Acórdão do Supremo Tribunal de Justiça n.º 6/2018

Data de publicação14 Novembro 2018
SectionSerie I
ÓrgãoSupremo Tribunal de Justiça

Acórdão do Supremo Tribunal de Justiça n.º 6/2018

Processo n.º 215/15.7T8ACB.C1-A. S1

Recurso extraordinário de fixação de jurisprudência

Acordam no Pleno das Secções Criminais do Supremo Tribunal de Justiça:

I

1 - No âmbito do processo n.º 215/15.7T8ACB.C1-A, e após prolação do acórdão do Tribunal da Relação de Coimbra, de 09.01.2017, a arguida Plásticos Injecção Molding, Lda. (pessoa coletiva n.º 500 678 626, melhor identificada nos autos), veio interpor o recurso extraordinário para fixação de jurisprudência, nos termos dos arts. 437.º, n.º 2 e 438.º, n.º 1, do Código de Processo Penal (doravante CPP), com fundamento em oposição entre o acórdão referido e o acórdão de 18.04.2012, do mesmo Tribunal da Relação de Coimbra, e prolatado no âmbito do processo n.º 430/11.2TBMLD.C1.

Dados disponíveis:
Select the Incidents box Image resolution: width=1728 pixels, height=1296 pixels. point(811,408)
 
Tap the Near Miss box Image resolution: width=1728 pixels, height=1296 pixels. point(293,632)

O que fazer:
- a) Segundo o texto do acórdão, quem interpôs o recurso extraordinário para fixação de jurisprudência?
- b) Prossiga o texto do acórdão a partir da última frase apresentada.

Respostas por tarefa:
- a) A arguida Plásticos Injecção Molding, Lda.

- b)
Em síntese, alega que os acórdãos em confronto estão em oposição sobre a mesma questão de direito relativa à possibilidade (ou não) de aplicação de admoestação [nos termos do art. 51.º, do Decreto-Lei n.º 433/82, de 27.10 (e alterações posteriores: Decreto-Lei n.º 356/89, de 17.10, Decreto-Lei n.º 244/95, de 14.09, Decreto-Lei n.º 323/2001, de 17.12 e Lei n.º 109/2001, de 24.12 - Regime Geral das Contraordenações, doravante RGCO)], às contraordenações ambientais graves, previstas no art. 34.º, n.º 2, do Decreto-Lei n.º 78/2004, de 03.04 [Regime da prevenção e controlo das emissões poluentes para a atmosfera; este diploma sofreu alterações pelo Decreto-Lei n.º 126/2006, de 03.07, tendo sido recentemente revogado pelo Decreto-Lei n.º 39/2018, de 11.06: cf. art. 43.º, al. a)].

2 - Em conferência, por acórdão de 17.05.2017, foi decidido que o recurso devia prosseguir por se verificar a necessária oposição de julgados sobre a mesma questão fundamental de direito, em situações factuais idênticas, e no domínio da mesma legislação.

3 - Após o cumprimento do disposto no art. 442.º, n.º 1, do CPP, o recorrente e o Ministério Público apresentaram as alegações.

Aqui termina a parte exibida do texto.